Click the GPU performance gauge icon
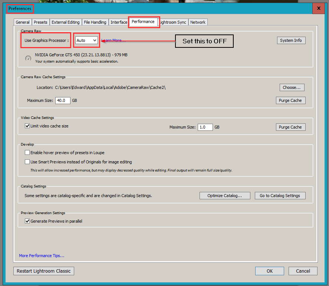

...

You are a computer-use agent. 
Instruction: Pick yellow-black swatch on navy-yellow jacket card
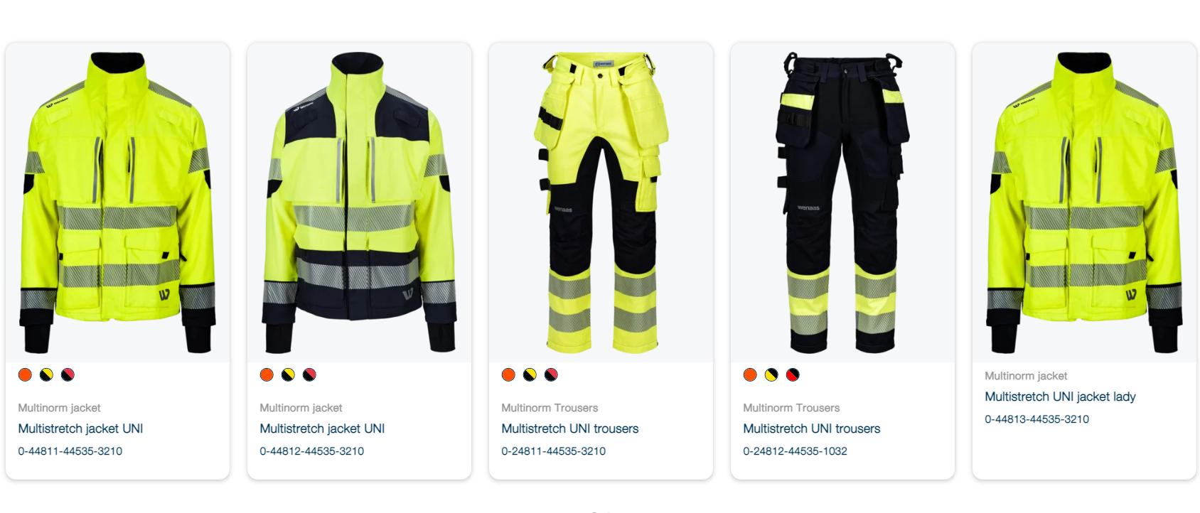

==

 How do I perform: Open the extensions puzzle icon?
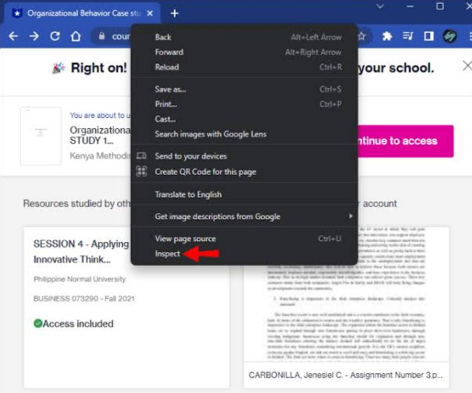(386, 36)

» TASK REQUIREMENTS
Please reproduce, exactly as they appear above, the lines from the line containing "You are a computer-use agent." up to and including the line containing "Instruction: Pick yellow-black".

» RESPONSE
You are a computer-use agent. 
Instruction: Pick yellow-black swatch on navy-yellow jacket card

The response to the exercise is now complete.